Dataset entries
***

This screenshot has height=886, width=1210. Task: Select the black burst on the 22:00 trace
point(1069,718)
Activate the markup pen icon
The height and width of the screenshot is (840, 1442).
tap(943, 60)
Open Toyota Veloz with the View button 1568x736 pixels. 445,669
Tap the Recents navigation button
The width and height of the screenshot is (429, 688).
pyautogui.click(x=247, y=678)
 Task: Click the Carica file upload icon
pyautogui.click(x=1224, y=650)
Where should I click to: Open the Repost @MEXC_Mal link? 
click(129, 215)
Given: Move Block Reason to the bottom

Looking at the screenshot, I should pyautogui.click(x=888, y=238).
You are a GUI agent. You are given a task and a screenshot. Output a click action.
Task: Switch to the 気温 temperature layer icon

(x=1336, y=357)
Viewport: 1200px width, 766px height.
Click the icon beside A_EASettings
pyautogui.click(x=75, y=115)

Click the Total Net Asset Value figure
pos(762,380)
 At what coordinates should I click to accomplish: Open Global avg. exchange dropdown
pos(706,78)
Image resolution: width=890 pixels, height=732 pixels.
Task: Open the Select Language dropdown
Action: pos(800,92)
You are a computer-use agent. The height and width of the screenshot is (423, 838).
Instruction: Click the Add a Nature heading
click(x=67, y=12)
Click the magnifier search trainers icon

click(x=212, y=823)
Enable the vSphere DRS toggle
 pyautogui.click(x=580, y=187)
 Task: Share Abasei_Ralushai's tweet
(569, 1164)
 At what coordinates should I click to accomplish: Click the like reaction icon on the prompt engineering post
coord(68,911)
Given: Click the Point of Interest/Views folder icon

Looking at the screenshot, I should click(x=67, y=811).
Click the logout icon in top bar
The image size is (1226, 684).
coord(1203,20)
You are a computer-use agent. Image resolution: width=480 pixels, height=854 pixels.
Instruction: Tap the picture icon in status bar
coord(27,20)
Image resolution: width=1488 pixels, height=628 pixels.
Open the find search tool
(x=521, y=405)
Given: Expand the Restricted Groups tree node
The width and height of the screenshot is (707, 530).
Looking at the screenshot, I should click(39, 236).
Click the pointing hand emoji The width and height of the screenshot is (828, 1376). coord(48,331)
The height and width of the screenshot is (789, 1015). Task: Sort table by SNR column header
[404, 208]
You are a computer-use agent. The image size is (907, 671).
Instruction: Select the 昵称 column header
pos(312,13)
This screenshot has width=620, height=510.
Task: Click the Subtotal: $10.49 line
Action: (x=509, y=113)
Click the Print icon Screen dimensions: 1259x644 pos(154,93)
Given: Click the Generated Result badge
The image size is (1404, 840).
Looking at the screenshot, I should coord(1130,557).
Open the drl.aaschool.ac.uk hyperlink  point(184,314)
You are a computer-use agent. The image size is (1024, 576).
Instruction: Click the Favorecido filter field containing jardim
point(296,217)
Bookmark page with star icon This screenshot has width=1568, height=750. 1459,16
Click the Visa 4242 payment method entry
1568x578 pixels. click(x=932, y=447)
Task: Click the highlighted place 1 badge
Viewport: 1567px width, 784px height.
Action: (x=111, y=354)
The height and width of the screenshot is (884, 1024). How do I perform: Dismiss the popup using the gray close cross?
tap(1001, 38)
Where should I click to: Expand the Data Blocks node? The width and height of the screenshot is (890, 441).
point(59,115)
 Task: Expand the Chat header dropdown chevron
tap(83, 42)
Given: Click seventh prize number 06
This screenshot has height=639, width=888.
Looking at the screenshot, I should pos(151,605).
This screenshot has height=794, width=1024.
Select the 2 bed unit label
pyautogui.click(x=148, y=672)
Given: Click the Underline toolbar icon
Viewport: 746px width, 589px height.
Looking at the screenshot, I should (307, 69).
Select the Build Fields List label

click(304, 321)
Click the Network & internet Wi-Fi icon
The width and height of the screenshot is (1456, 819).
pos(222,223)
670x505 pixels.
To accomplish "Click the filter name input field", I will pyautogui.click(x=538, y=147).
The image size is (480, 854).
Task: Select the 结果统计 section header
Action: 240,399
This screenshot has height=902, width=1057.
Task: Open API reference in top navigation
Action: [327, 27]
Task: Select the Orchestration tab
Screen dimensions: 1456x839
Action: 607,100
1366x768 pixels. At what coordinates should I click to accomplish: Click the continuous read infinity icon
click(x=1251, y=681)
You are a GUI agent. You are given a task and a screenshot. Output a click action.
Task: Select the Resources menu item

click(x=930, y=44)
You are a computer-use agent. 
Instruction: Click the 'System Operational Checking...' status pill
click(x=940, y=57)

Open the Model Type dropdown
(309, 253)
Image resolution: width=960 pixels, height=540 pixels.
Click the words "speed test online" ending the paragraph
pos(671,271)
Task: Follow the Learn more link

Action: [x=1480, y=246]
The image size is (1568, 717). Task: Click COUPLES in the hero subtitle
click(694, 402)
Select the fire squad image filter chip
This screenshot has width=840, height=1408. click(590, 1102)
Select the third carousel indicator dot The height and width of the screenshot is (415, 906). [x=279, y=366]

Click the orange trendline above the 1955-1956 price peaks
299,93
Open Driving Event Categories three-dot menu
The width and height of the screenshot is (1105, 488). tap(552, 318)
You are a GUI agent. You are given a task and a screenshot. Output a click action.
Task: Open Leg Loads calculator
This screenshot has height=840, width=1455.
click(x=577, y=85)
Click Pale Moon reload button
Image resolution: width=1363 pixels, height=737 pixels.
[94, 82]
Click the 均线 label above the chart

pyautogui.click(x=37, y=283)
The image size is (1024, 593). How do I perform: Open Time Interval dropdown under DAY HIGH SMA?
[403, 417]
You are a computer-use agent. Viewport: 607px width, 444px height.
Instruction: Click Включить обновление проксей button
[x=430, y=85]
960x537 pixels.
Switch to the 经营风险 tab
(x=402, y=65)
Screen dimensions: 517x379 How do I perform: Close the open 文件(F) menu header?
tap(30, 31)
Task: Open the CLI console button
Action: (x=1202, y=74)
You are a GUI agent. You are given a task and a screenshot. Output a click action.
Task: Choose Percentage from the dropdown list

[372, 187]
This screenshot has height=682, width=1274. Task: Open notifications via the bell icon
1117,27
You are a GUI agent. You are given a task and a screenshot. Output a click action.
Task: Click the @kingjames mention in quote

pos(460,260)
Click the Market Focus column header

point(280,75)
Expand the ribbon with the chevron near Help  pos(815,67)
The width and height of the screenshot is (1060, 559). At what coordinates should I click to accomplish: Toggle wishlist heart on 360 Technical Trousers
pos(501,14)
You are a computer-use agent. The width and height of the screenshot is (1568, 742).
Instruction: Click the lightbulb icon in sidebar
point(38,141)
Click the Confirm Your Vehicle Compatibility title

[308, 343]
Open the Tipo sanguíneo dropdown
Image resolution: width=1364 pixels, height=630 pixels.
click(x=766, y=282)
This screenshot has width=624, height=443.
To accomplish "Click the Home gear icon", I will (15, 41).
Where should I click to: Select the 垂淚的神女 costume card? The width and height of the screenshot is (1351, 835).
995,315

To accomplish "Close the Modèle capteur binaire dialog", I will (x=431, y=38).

***

→ WORK ITEM
From the records above, reproduce exactly the lines from the one with "Click the Print" to the one with "Given: Click the Underline toolbar icon", both included, and no others.

→ RESPONSE TO THIS EXERCISE
Click the Print icon Screen dimensions: 1259x644 pos(154,93)
Given: Click the Generated Result badge
The image size is (1404, 840).
Looking at the screenshot, I should coord(1130,557).
Open the drl.aaschool.ac.uk hyperlink  point(184,314)
You are a computer-use agent. The image size is (1024, 576).
Instruction: Click the Favorecido filter field containing jardim
point(296,217)
Bookmark page with star icon This screenshot has width=1568, height=750. 1459,16
Click the Visa 4242 payment method entry
1568x578 pixels. click(x=932, y=447)
Task: Click the highlighted place 1 badge
Viewport: 1567px width, 784px height.
Action: (x=111, y=354)
The height and width of the screenshot is (884, 1024). How do I perform: Dismiss the popup using the gray close cross?
tap(1001, 38)
Where should I click to: Expand the Data Blocks node? The width and height of the screenshot is (890, 441).
point(59,115)
 Task: Expand the Chat header dropdown chevron
tap(83, 42)
Given: Click seventh prize number 06
This screenshot has height=639, width=888.
Looking at the screenshot, I should pos(151,605).
This screenshot has height=794, width=1024.
Select the 2 bed unit label
pyautogui.click(x=148, y=672)
Given: Click the Underline toolbar icon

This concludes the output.